No Rescission Based on Application Signer’s Fraud; Fraudster’s Knowledge Cannot Be Imputed to Bank

Applying Louisiana law, the United States District Court for the Western District of Louisiana has held that an insurer cannot rescind a fidelity bond issued to a bank because it could not prove as a matter of law that the bank intended to deceive the insurer. Everest Nat’l Ins. Co. v. Tri-State Bancshares, Inc., No. 5:15-cv-1491 (W.D. La. Aug. 2, 2016). Even though the officer who signed the bond application admittedly perpetrated the fraud, the court held that the officer’s intent to deceive could not be imputed to the bank.

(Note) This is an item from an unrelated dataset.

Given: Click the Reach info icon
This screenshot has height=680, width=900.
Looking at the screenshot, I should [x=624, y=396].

In 2014, a Louisiana bank learned that its vice president of operations had embezzled almost $1.8 million from the bank by manipulating the bank’s internal controls to disguise imbalances in the bank’s ledgers. After receiving the bank’s proof of loss, the insurer filed a declaratory judgment action to rescind the bond. The insurer argued that the vice president and the bank’s president, both of whom signed the application, made material misrepresentations about the bank’s internal controls and had knowledge of facts that could give rise to a loss covered by the fidelity bond.

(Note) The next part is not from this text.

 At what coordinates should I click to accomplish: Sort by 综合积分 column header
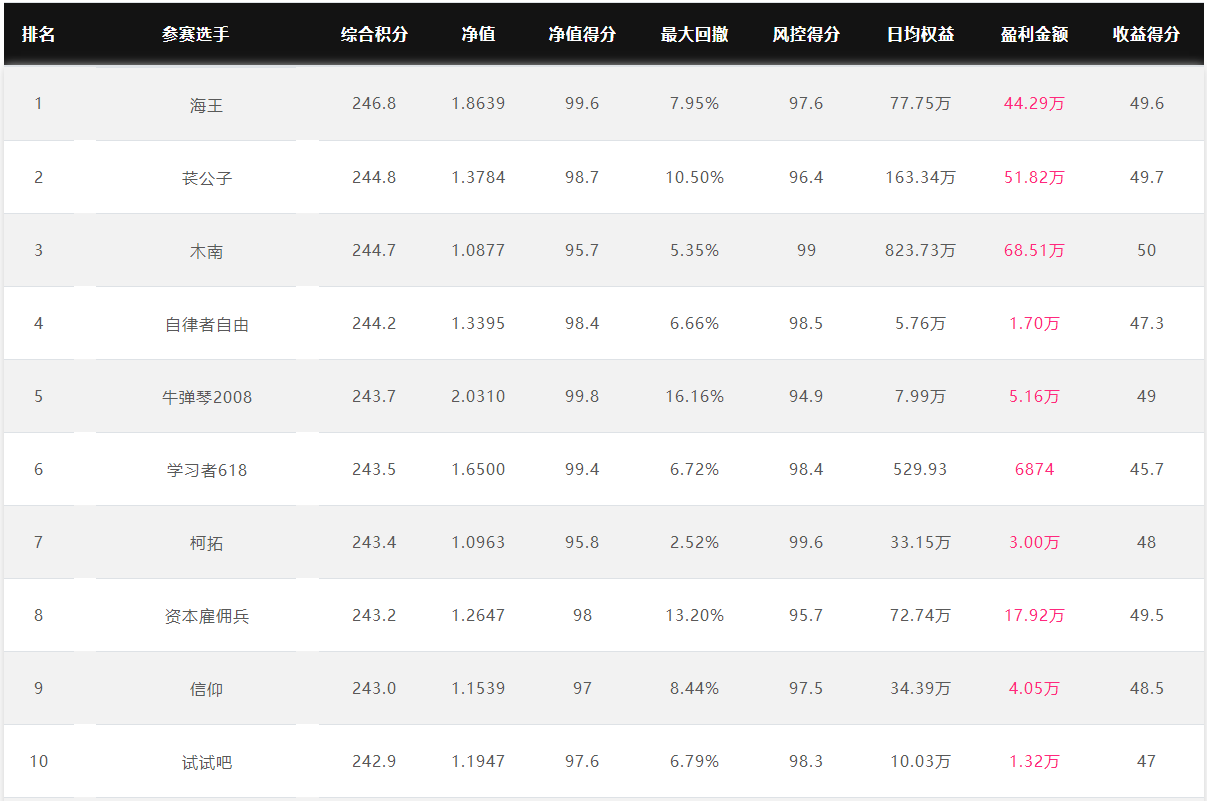click(374, 34)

The court held that the insurer could not rescind the fidelity bond based on material misrepresentations by the bank’s vice president because his knowledge could not be imputed to the bank. Under Louisiana law, an insurer must prove that an insured’s material misrepresentations were made with an intent to deceive. The bank did not dispute that the vice president made material misrepresentations or that he personally intended to deceive the insurer. However, the bank contended that the vice president’s knowledge could not be imputed to it under the “adverse interest” exception. The court agreed, holding that an agent’s knowledge is not imputed to his principal if an agent is acting adversely to his principal and solely for his own benefit. The court reasoned that the vice president acted adversely to the bank by embezzling funds and made the misrepresentations for his sole benefit, namely, to prevent his fraud from being discovered. The court rejected the insurer’s argument that it was protected by the “innocent third party” doctrine, which shields a third party who deals with the principal in good faith from the adverse interest exception. The court held that insurers are excepted from the innocent third party doctrine and the bank purchased insurance expressly to protect against employee theft.

The insurer also argued that it was entitled to rescind because the bank’s president also signed the application. The court held that disputed issues of material fact prevented summary judgment as to the president’s knowledge about the design of the bank’s internal controls and intent to deceive the insurer.